Lesson 10: Max and Min Problems 3

Example 1: Paper Folding

Problem: A sheet of paper 4 inches wide by 8 inches high is folded so that the bottom right corner of the sheet touches the left hand edge of the sheet. The tip of the corner is no more than 4 inches above the bottom edge of the paper. Then the paper is creased (see figure).

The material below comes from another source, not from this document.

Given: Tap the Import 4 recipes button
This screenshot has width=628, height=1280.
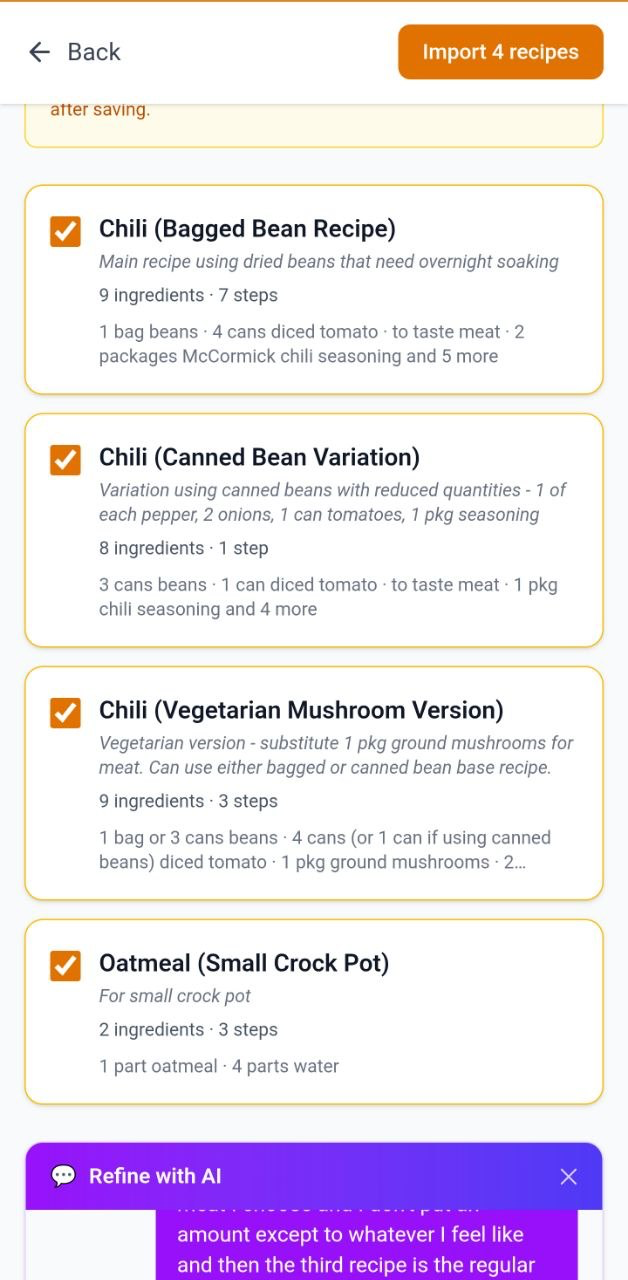Looking at the screenshot, I should [x=501, y=51].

Find the length L of the crease, and find how to fold the paper so that L is minimum.

Solution:

Let h, x, and y be as shown in the diagram below.

> restart;

> A1:=plots[textplot]({[2.6,1.9,'L'],[3.7,2,'h'],[.1,1.1,`y`],[.5,.3,`x`]},align=RIGHT):

> A3:=plot({[[0,0],[0,8],[4,8],[4,4.45],[1.219,0],[0,0]],[[4,4.45],[0, 2.5],[1.219,0]]},color=blue):

> A4:=plot([[4,4.45],[4,0],[1.219,0]],color=red):

> A5:=plots[polygonplot]([[4,4.45],[0,4.45],[0,2.5]],style=patch,color=tan):

> plots[display]([A1,A3,A4,A5],axes=boxed,scaling=constrained); We can see several equations relating x, y, h, and L in the diagram. For example, the small right triangle with legs x and y has a hypotenuse which is 4-x units long. This gives eq1.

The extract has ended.